Il pianto del bambino è la voce di Dio

Siamo davvero tutti certi incontrovertibilmente che le persone non facciano figli per problemi economici? Sono sicura del fatto che un aiuto nel detrarre le tasse o per sostenere le donne che abortirebbero potrebbe essere uno stimolo, ma mi chiedo cosa ci sia dietro.

A mio modestissimo avviso c'è da attribuire un po' la colpa all'adultocentrismo che poggia le sue solide basi su un profondissimo disprezzo verso i bambini. Tale disprezzo è in parte dovuto al fatto che quando si è bambini non si viene rispettati per ciò che si è, ma si è solamente apprezzati per ciò che si dimostra di essere.

Mi spiego.

I bambini spesso crescono in un nucleo familiare dove è fondamentale imparare a cavarsela da soli e dove sin dalla più tenera età si viene sballottati a destra e sinistra tra attività ludiche/scolastiche (quindi dove si è obbligati alla  condivisione del proprio IO - emozioni, sentimenti - con coetanei e con adulti senza specifici legami affettivi) e attività pomeridiane performanti (sì perchè tutti gli sport che terminano con saggi o dimostrazioni di aver aqcuisito una specifica abilità, richiedono una qualche performance). 

Questi bambini acquisiscono un dato importante: essere infanti non è poi 'sto granché. 

Il messaggio che arriva è che Essere bambini è assolutamente un grogiuolo di caratteristiche fastidiose e irricevibili, e che l'infanzia è una fase della vita - come l'anzianità, ma per altri motivi - che bisognerebbe passare velocemente. Tutte quelle tappe evolutive lentissime e meravigliose che caratterizzano il bambino dalla nascita alla pre-pubertà (0-9 anni circa), sono per lo più fastidiose e vanno superate con agilità quasi olimpionica dai genitori che vengono forniti di ogni motivazione specifica per poter "sbrigare fuori" questa fase della vita del figlio... facciamo degli esempi: si va dall'acquisizione del dormire/mangiare eccetera da soli (lo scopo è disturbare il meno possibile gli adulti), all'acquisire il concetto che ci sono degli obbiettivi da dimostrare di aver acquisito per la soddisfazione della famiglia (vedasi le pagelle).

Quando un bambino piange, a qualunque età, è elemento d'imbarazzo per il genitore. Il bambino è bravo se sta zitto, dimostrando felicità o, più spesso, adattamento.

====

Cose da fare –
1 > Stabilisci se ciascuna affermazione concorda con il brano sul pianto del bambino, rispondendo sì o no e citando tra virgolette le parole del brano che lo decidono. (a) L'infanzia va dalla nascita ai 12 anni circa. (b) Il bambino è considerato bravo se sta zitto. (c) Il pianto del bambino imbarazza il genitore solo nei primi anni di vita.
2 > Per favore, prosegui il brano sul pianto del bambino a partire dalla sua ultima frase.
Il materiale riportato qui di seguito è indipendente dal brano.

Elenco –

====

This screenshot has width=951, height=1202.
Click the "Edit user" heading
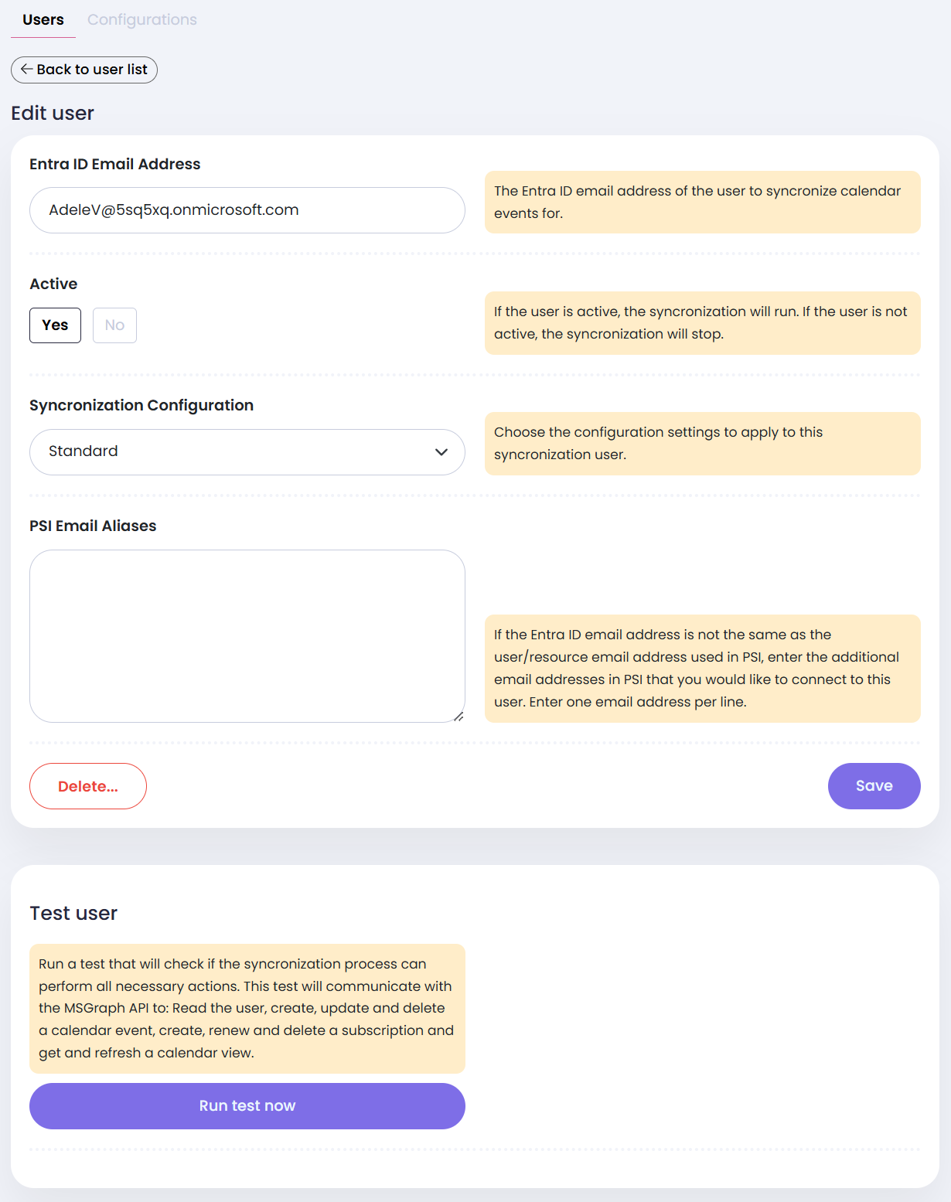click(53, 113)
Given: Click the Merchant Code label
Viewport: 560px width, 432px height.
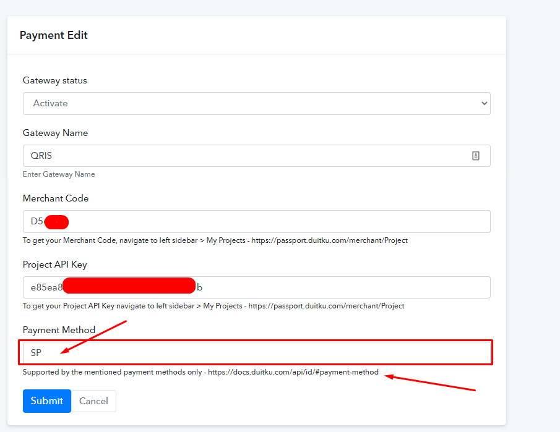Looking at the screenshot, I should pos(56,198).
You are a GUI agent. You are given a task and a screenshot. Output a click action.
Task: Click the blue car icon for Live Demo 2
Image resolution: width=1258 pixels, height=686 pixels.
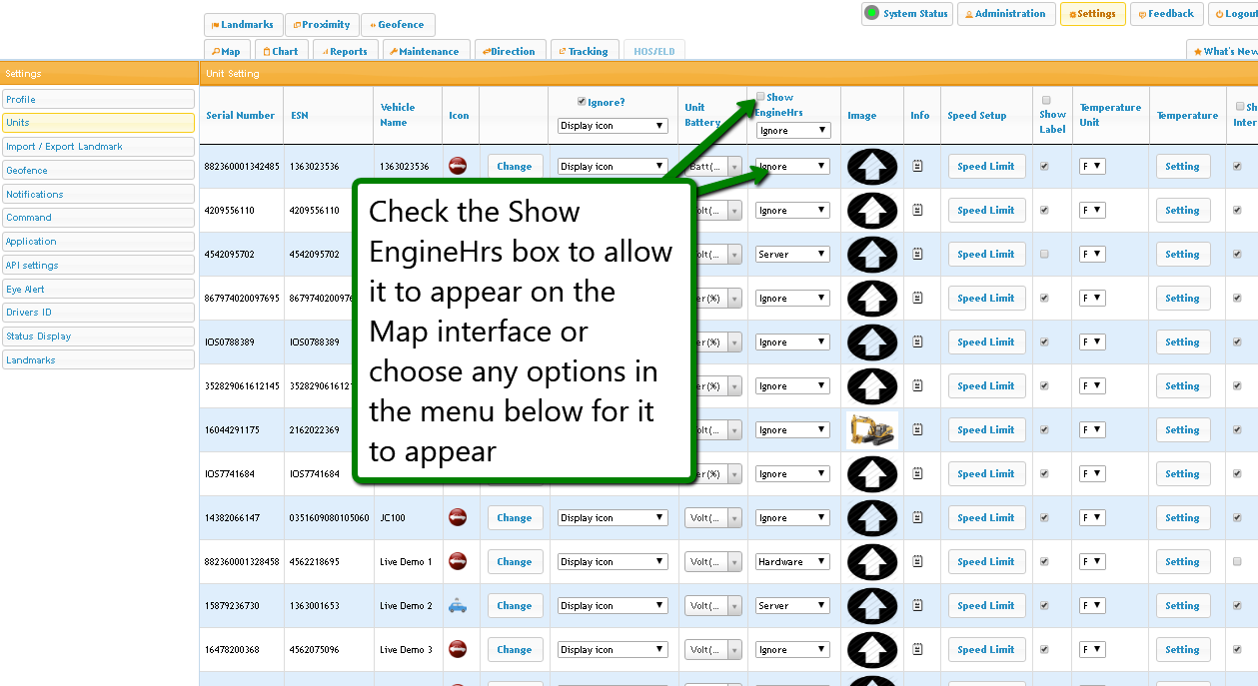(458, 605)
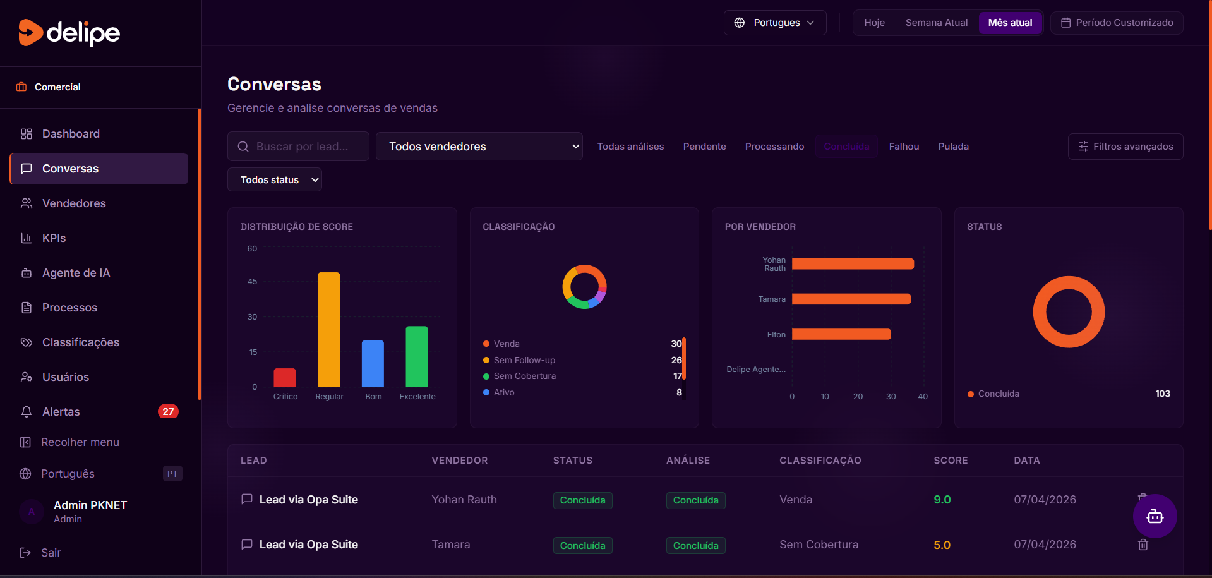Click the Sair logout icon

(x=25, y=553)
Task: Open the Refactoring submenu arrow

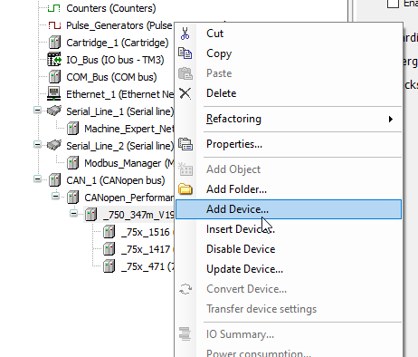Action: pos(391,119)
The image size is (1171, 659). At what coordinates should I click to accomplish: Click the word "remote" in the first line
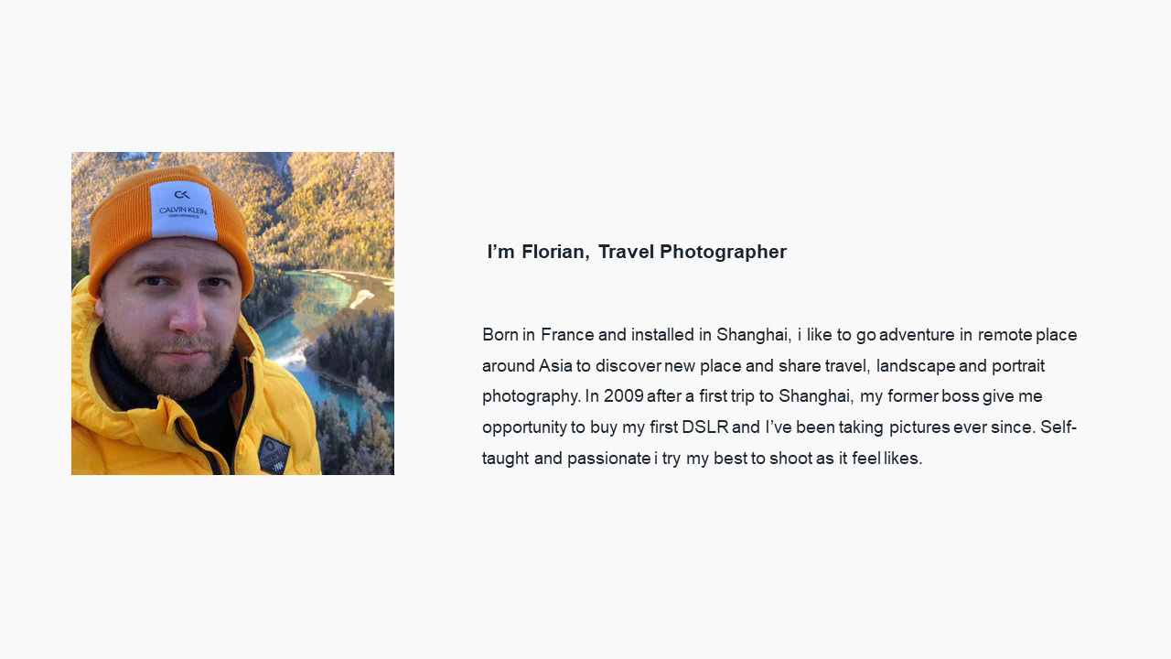point(1004,335)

====

Risposte –
1 >
(a) No: "dalla nascita alla pre-pubertà (0-9 anni circa)"
(b) Sì: "Il bambino è bravo se sta zitto"
(c) No: "Quando un bambino piange, a qualunque età, è elemento d'imbarazzo per il genitore."

2 >
Se la creatura non corrisponde a questa immagine viene classificato "lento", "timido" e con altri epiteti del tutto negativi. Oppure, quello che è peggio, con sindromi o altro tipo di classificazione precostituita. Con questa scusa viene demandato ad esperti che possono essere in buona fede, o in cattiva fede: ricordiamoci che il bambino-pre-adolescente che ripone fiducia in un adulto esterno alla famiglia è strumento per trasmettere qualunque ideologia. 

Tutto questo è condito con la delega al professionista che è investito della genitorialità di un figlio non proprio: stessa situazione la vivono educatrici, insegnanti, docenti, allenatori che talvolta sono chiamati a sostituire i genitori... I genitori, impegnati tra vite affettive complicate e affannamento economico/organizzativi, si lamentano quotidianemente del loro ruolo in 1000 modi: i figli costano, i figli richiedono, i figli impegnano, i figli rompono. E questo è ovvio: sono stati educati così e crescono i figli così. Nessuna colpa.


Il nòcciolo della questione è il seguente: per quanto mi riguarda la denatalità non si smuoverà di un millimetro se continuiamo a usare i bambini per qualunque scopo artificiale adultocentrico. 

Mettere al mondo i bambini vuole dire costruire una realtà dove i bambini, con tutte le loro caratteristiche infantili che debbono poter giungere alla pubertà pressochè intatte (creatività, curiosità, allegria), hanno il diritto di vivere esprimendosi: se continuiamo a dire che il bene di un bambino è assolutamente quello di essere desiderato; 
che un neonato deve piangere nella culletta per il suo bene; 
che il bambino di due anni è capriccioso; che il cinquenne deve essere bilingue; 
che il settenne deve suonare lo strumento e dimostrare gratitudine perchè la famiglia paga per tre sport; che il novenne deve muoversi rapidamente e proiettarsi verso la pubertà senza troppo disturbare (basta dargli uno smartphone perchè gli amici non lo isolino); 
che il pre-adolescente è il caso che prenda lezioni di educazione al preservativo così non si mette nei guai e che l'adolescente è pregato di pensare quello che gli viene detto di pensare (le ideologie trangenderiste ed abortiste vanno benissimo)... allora noi esprimiamo il logico pensiero che l'infanzia serve agli adulti.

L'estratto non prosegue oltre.